Australian consumer confidence slumped by the most in nine months as concern about the economic outlook and unemployment overshadowed the central bank’s interest-rate cuts, a private survey showed.
The sentiment index for December dropped 4.1 percent to 100, a Westpac Banking Corp. (WBC) and Melbourne Institute survey taken Dec. 3-9 of 1,200 adults showed today in Sydney. The decline ended the index’s three-month advance.
Reserve Bank Governor Glenn Stevens and his board lowered the benchmark rate to 3 percent on Dec. 4, matching the level reached from April-October 2009 that was the lowest since 1960, as leading indicators signaled a weaker labor market and the elevated currency hurts industries including manufacturing. Today’s report showed a gauge on whether now is a good time to buy a major household item declined by 4.8 percent.

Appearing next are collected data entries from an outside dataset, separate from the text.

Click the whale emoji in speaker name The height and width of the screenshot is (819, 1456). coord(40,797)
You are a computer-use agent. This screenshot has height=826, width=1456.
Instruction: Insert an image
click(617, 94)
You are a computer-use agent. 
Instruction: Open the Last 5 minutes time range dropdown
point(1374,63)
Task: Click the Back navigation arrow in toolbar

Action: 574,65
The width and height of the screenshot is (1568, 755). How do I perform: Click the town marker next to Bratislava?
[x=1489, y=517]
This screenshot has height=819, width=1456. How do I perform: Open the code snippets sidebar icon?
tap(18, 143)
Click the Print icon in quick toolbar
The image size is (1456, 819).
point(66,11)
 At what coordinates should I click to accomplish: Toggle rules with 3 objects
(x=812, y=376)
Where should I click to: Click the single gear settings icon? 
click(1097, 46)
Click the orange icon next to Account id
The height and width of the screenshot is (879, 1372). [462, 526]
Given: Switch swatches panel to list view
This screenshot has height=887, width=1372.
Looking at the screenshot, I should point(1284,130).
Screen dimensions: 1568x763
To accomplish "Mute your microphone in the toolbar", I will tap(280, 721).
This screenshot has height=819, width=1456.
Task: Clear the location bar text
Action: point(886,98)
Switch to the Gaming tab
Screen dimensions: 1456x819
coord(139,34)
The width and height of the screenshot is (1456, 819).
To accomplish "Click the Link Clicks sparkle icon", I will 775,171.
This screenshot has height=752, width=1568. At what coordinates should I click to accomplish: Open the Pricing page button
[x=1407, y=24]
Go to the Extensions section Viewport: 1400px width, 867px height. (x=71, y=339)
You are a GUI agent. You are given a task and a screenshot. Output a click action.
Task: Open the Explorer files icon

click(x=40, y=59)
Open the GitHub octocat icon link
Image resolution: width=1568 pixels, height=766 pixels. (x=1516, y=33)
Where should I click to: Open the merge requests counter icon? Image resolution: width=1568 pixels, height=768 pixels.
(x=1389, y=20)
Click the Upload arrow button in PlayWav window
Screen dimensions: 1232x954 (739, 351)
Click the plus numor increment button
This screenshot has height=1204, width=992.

“Evidence to date is that low rates are not generating much traction with households,” Bill Evans, Westpac’s chief economist, said in a statement. “Despite another rate cut and improving sentiment towards housing, consumers remain cautious and particularly concerned around the outlook for the economy and for employment.”
Traders are pricing in a 53 percent chance policy makers will lower borrowing costs by a quarter-percentage point to a record-low 2.75 percent at their meeting in February, swaps data compiled by Bloomberg show.
“The Reserve Bank has two more months to assess the impact of its interest rate moves before its next meeting,” Evans said. “There is likely to be a decision to further ease rates in February or March.”